DOCUMENT PASSAGE:
<<<<
Re: [PATCH] virtio_ring: Update weak barriers to use dma_wmb/rmb

[Date Prev][Date Next][Thread Prev][Thread Next][Date Index][Thread Index]

 



On Wed, Apr 08, 2015 at 07:41:49AM -0700, Alexander Duyck wrote:
> 
> On 04/08/2015 01:42 AM, Michael S. Tsirkin wrote:
> >On Tue, Apr 07, 2015 at 05:47:42PM -0700, Alexander Duyck wrote:
> >>This change makes it so that instead of using smp_wmb/rmb which varies
> >>depending on the kernel configuration we can can use dma_wmb/rmb which for
> >>most architectures should be equal to or slightly more strict than
> >>smp_wmb/rmb.
> >>
> >>The advantage to this is that these barriers are available to uniprocessor
> >>builds as well so the performance should improve under such a
> >>configuration.
> >>
> >>Signed-off-by: Alexander Duyck <alexander.h.duyck@xxxxxxxxxx>
> >Well the generic implementation has:
> >#ifndef dma_rmb
> >#define dma_rmb()       rmb()
> >#endif
> >
> >#ifndef dma_wmb
> >#define dma_wmb()       wmb()
>>>>
OBJECTIVE: Copy out the mailing-list reply about the virtio_ring barrier patch word for word, in full.

DATASET CONTENT:
<<<<
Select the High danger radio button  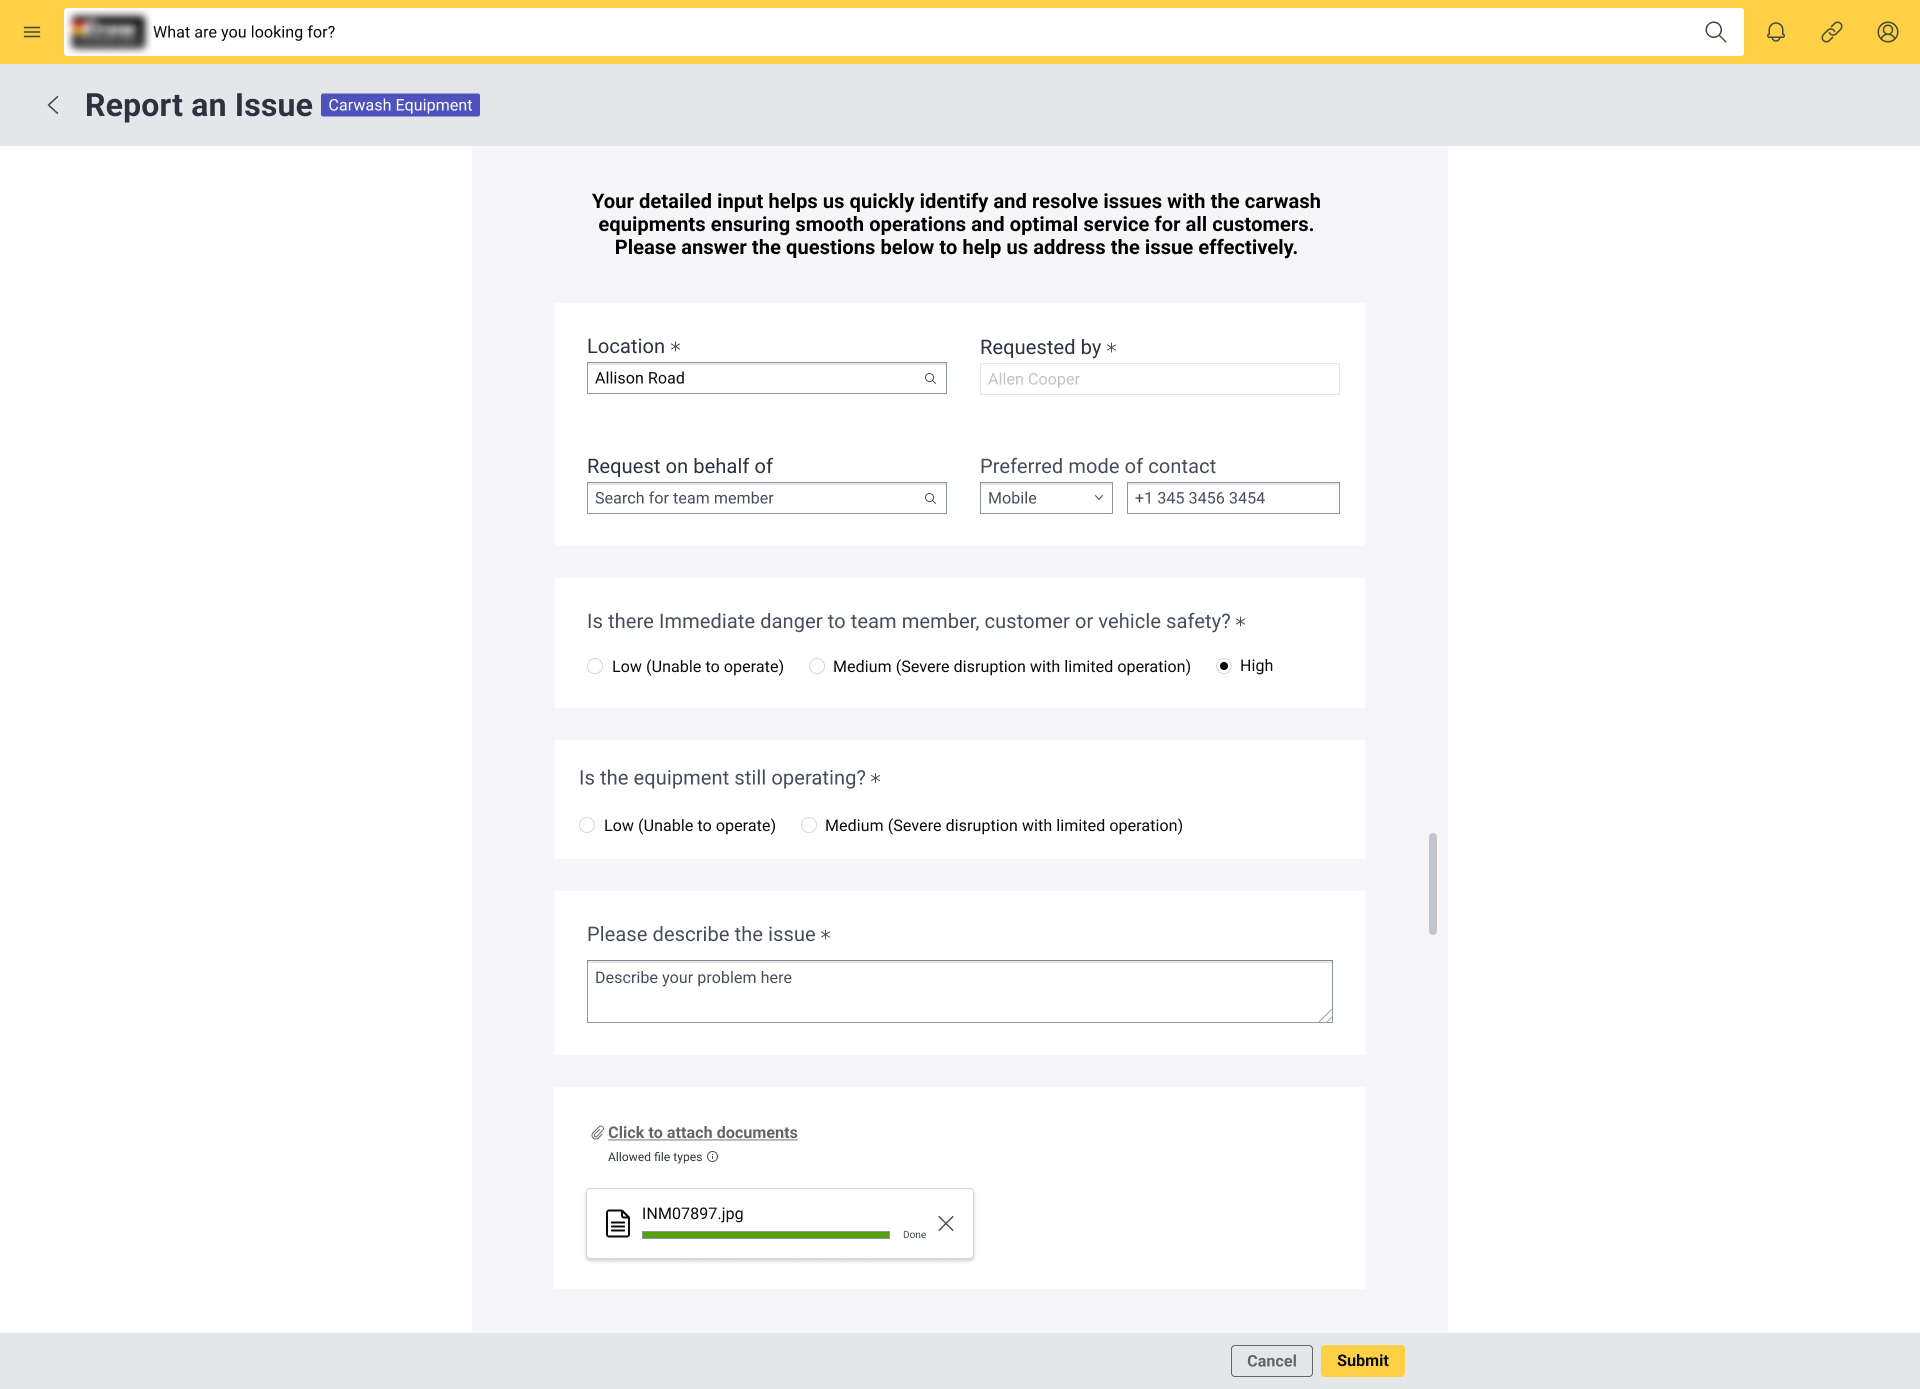click(x=1223, y=666)
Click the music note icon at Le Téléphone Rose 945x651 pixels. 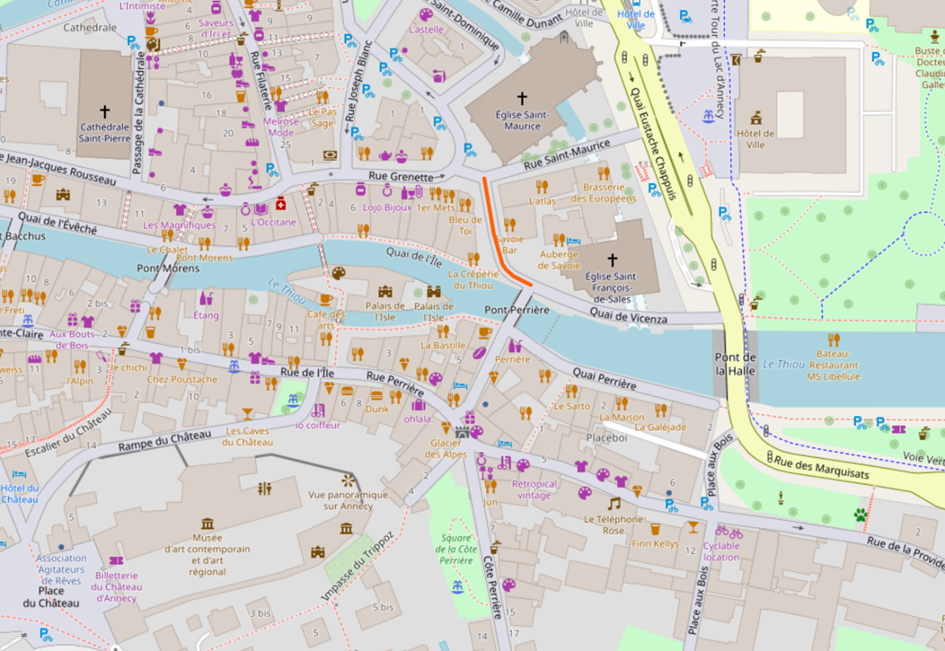tap(614, 503)
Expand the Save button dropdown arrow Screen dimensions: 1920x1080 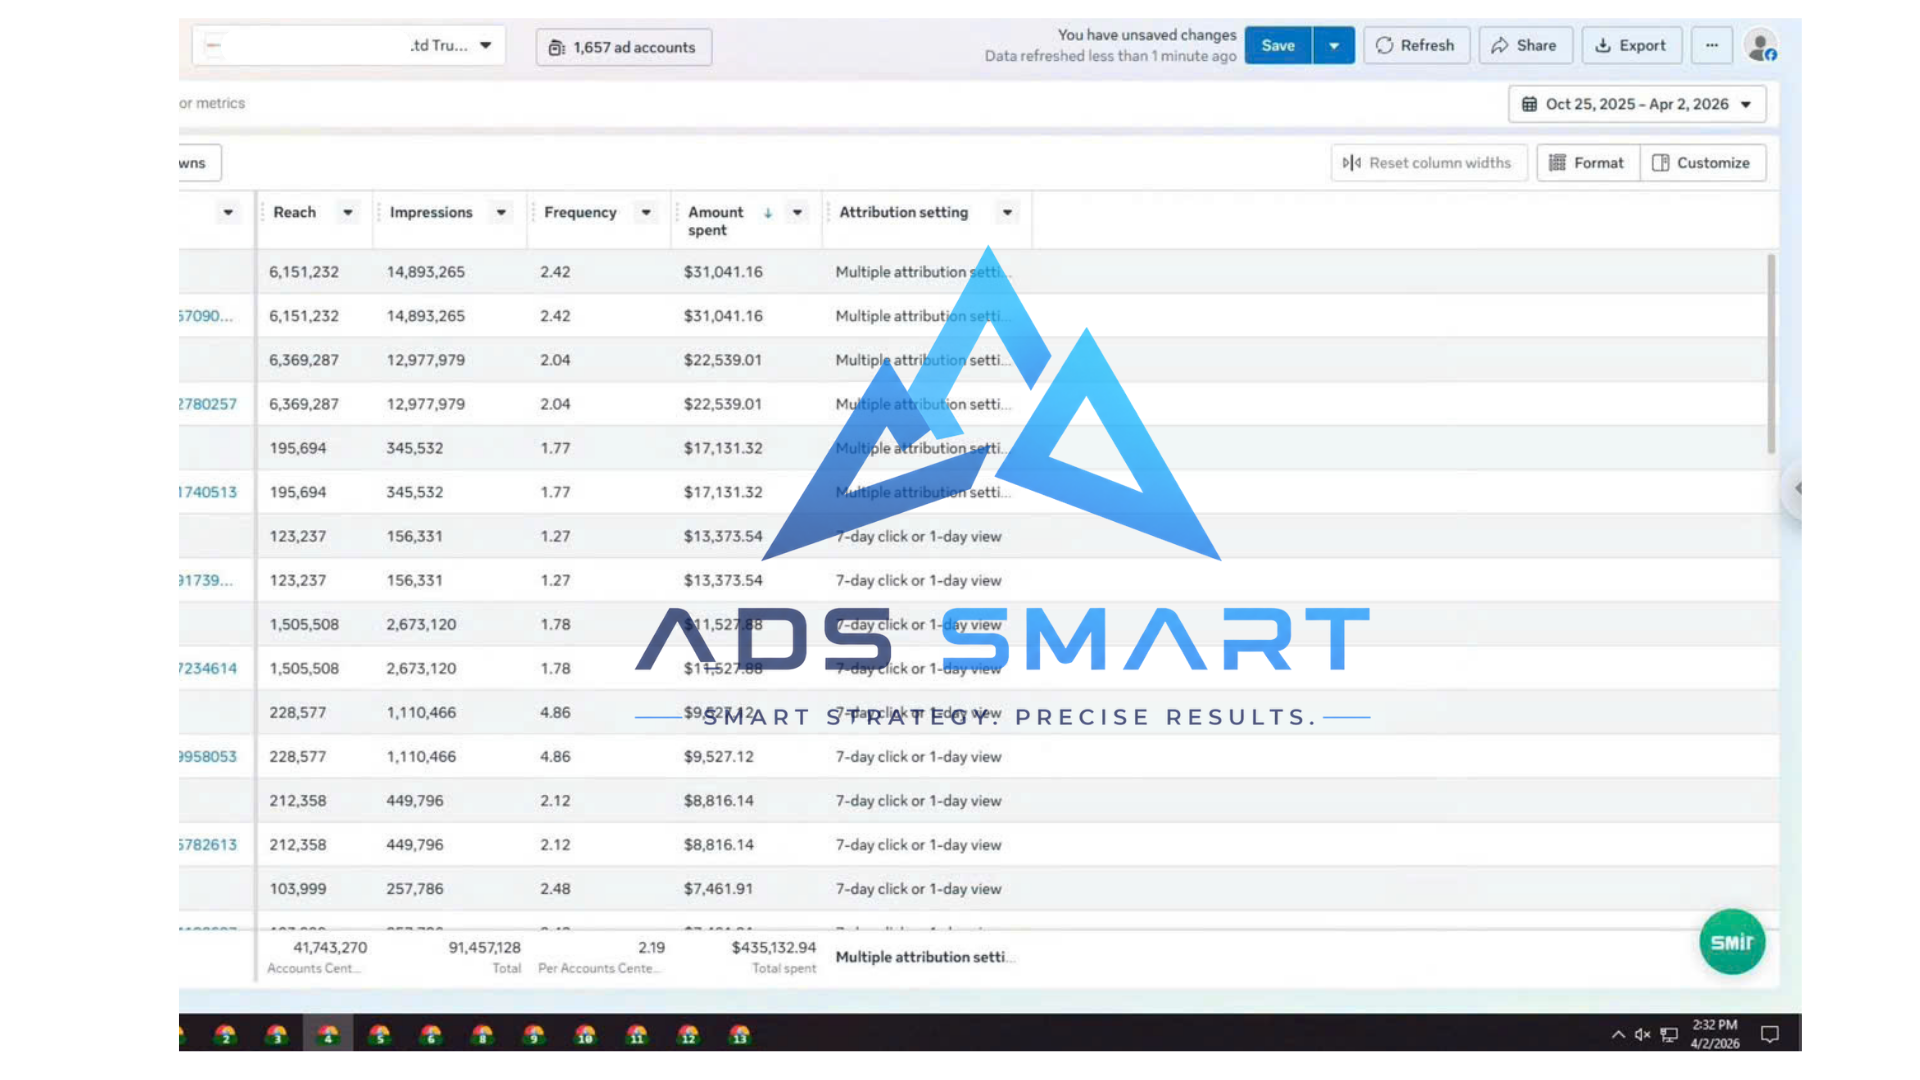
>>>>
EXERCISE RESPONSE:
Re: [PATCH] virtio_ring: Update weak barriers to use dma_wmb/rmb

[Date Prev][Date Next][Thread Prev][Thread Next][Date Index][Thread Index]

 



On Wed, Apr 08, 2015 at 07:41:49AM -0700, Alexander Duyck wrote:
> 
> On 04/08/2015 01:42 AM, Michael S. Tsirkin wrote:
> >On Tue, Apr 07, 2015 at 05:47:42PM -0700, Alexander Duyck wrote:
> >>This change makes it so that instead of using smp_wmb/rmb which varies
> >>depending on the kernel configuration we can can use dma_wmb/rmb which for
> >>most architectures should be equal to or slightly more strict than
> >>smp_wmb/rmb.
> >>
> >>The advantage to this is that these barriers are available to uniprocessor
> >>builds as well so the performance should improve under such a
> >>configuration.
> >>
> >>Signed-off-by: Alexander Duyck <alexander.h.duyck@xxxxxxxxxx>
> >Well the generic implementation has:
> >#ifndef dma_rmb
> >#define dma_rmb()       rmb()
> >#endif
> >
> >#ifndef dma_wmb
> >#define dma_wmb()       wmb()